■ **What the task requires**
From the data that follows, print exactly the lines starting at the one containing "Click the Uninstall" and ending at the one containing "Click the Uses deprecated APIs title"; include both of them and nothing more.

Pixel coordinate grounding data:
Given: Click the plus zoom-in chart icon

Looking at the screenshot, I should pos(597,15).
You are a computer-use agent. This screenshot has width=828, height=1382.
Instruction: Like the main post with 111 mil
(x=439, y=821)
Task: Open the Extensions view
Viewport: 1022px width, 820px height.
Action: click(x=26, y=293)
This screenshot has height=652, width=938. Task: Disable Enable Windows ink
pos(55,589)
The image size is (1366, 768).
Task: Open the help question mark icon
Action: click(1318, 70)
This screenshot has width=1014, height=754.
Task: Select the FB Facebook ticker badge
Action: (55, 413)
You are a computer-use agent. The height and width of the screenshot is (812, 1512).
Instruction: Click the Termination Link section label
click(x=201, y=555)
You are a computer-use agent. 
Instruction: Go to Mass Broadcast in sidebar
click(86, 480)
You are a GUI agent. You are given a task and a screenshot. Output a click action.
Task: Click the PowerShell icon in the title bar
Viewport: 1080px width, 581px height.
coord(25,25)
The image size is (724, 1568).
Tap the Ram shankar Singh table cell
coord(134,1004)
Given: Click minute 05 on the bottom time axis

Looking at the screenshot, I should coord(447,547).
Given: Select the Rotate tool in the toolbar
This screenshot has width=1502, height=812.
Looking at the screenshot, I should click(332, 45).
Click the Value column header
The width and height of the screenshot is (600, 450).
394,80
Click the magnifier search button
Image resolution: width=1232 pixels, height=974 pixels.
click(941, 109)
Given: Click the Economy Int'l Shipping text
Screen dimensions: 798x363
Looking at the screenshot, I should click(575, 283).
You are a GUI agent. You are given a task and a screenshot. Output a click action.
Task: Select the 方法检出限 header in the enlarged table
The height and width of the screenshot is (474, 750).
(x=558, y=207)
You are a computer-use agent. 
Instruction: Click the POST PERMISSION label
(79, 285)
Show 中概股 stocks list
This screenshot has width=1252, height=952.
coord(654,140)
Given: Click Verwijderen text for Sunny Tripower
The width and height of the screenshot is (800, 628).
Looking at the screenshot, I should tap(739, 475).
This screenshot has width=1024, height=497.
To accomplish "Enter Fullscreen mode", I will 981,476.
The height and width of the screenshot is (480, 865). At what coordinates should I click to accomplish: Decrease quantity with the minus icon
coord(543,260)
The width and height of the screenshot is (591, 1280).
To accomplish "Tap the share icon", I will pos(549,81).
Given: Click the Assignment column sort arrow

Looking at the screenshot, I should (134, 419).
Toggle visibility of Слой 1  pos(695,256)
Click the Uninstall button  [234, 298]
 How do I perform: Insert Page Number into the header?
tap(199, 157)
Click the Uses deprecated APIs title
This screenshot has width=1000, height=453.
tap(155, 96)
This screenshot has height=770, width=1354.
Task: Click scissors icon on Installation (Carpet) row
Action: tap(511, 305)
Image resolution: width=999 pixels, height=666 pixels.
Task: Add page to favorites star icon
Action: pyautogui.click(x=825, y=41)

■ **Response to the task**
Click the Uninstall button  [234, 298]
 How do I perform: Insert Page Number into the header?
tap(199, 157)
Click the Uses deprecated APIs title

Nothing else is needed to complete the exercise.